Pas besoin d'un processeur i7 pour les logiciels que tu vas utiliser. Un processeur i7 peut se justifier avec des logiciels de retouche photo, de montage vidéo, de 3D, etc. Mais en sachant qu'avec un processeur i7 ça réduira grandement l'autonomie de la batterie.

Avec un logiciel de virtualisation, il faut savoir que tout ne sera que de l'émulation, du processeur, du graphisme en passant par la quantité de mémoire qui sera au maximum que de la moitié du Mac utilisé. Donc, attention au choix, il faut un bon équilibre entre le processeur, de la taille du disque dur et de préférence SSD en passant la puce ou carte graphique dédiée.

Cruel dilemme qui se traduit à chaque fois par la somme à investir et comme les conseilleurs ne sont pas les payeurs, c'est quand même bien à toi de décider.


----------



## ericse (21 Juillet 2020)

tyranael a dit:


> Merci, je me demandais si le besoin en virtualisation pouvait modifier le besoin.
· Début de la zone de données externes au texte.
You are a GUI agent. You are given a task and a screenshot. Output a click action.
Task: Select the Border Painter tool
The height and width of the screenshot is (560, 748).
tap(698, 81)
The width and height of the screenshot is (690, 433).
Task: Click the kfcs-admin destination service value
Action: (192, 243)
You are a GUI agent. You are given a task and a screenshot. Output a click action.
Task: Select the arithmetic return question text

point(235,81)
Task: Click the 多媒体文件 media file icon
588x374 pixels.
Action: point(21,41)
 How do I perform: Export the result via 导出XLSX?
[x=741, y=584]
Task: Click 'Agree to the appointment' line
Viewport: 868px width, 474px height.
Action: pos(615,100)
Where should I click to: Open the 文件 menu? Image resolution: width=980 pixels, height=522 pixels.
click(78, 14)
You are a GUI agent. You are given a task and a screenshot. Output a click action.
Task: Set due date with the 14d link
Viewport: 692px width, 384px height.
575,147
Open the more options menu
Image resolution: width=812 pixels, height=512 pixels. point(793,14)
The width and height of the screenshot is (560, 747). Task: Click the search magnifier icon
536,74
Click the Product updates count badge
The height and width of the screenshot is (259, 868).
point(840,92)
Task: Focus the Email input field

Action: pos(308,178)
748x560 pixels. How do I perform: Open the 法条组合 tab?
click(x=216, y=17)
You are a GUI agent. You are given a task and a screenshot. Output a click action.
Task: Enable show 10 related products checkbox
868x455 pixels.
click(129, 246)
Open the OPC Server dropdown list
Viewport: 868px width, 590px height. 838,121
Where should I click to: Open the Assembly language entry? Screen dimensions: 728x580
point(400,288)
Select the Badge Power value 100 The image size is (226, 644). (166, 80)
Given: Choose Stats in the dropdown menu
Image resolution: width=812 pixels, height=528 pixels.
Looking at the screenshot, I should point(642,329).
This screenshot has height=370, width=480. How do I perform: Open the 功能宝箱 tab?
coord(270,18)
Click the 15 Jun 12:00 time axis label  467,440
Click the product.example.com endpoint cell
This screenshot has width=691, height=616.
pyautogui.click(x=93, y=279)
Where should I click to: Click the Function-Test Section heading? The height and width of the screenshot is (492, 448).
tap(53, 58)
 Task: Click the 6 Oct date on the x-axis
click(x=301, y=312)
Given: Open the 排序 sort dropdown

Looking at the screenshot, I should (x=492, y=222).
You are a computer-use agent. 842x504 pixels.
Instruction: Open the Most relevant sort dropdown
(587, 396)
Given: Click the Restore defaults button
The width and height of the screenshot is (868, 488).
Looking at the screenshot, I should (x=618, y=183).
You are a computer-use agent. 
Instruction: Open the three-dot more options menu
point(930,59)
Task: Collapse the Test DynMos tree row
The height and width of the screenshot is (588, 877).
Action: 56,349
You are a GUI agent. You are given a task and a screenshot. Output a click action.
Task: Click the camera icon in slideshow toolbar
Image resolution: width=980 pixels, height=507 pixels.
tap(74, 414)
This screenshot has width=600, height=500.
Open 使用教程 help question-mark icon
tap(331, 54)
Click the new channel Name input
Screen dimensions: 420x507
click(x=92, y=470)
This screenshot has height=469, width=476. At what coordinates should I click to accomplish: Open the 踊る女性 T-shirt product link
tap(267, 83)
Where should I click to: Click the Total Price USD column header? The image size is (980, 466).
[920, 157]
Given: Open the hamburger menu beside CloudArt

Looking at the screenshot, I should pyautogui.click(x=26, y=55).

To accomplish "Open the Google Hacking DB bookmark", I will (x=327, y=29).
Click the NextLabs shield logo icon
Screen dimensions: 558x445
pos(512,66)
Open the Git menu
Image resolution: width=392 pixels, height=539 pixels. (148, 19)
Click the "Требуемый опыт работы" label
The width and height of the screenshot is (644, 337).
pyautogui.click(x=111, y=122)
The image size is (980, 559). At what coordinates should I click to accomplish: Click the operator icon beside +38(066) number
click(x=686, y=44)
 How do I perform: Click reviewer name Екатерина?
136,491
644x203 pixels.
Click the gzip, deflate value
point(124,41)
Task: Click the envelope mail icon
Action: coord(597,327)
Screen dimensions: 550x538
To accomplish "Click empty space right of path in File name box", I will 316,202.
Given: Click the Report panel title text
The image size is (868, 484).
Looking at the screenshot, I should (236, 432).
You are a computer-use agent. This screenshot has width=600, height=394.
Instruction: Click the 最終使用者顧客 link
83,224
Geekbench donne 1140 pour le MBA et 1137 pour le MBP pour le single core ce qui est quasi identique, et je ne sais pas sur le multi core est un reel avantage pour parallels...


Windows étant très fortement multithreaded, c'est la performance multi-core qui compte. Ensuite si tu n'utilises qu'une seule application et qu'elle est monothread, ça peut compter moins une fois Windows démarré.


----------



## TomS74 (21 Juillet 2020)

Y a un paramètre à ne pas négliger je pense, c'est le refroidissement des machines pour maintenir des performances stables dans la durée, du coup, exit le MBA au profit du MBP, et bien entendu dans sa version Gen 10 (i5 2,0GHz, 16Go de ram et SSD 512 Go).


----------



## tyranael (22 Juillet 2020)

Ok merci à tous ! je vais opter pour le MBP : le processor i5 semble etre suffisant et par contre la vitesse du processeur plus elevée devrait être un avantage compte tenu de mes besoins.

Je vais prendre la version standard avec 16 Go de Ram et un SSD de 512, ce qui devrait suffire.


----------



## Sly54 (22 Juillet 2020)

tyranael a dit:


> 1. MBP : Processeur Intel Core i5 quadricœur de 10ᵉ génération à 2 GHz (Turbo Boost jusqu’à 3,8 GHz)





tyranael a dit:


> Je vais prendre la version standard avec 16 Go de Ram et un SSD de 512, ce qui devrait suffire.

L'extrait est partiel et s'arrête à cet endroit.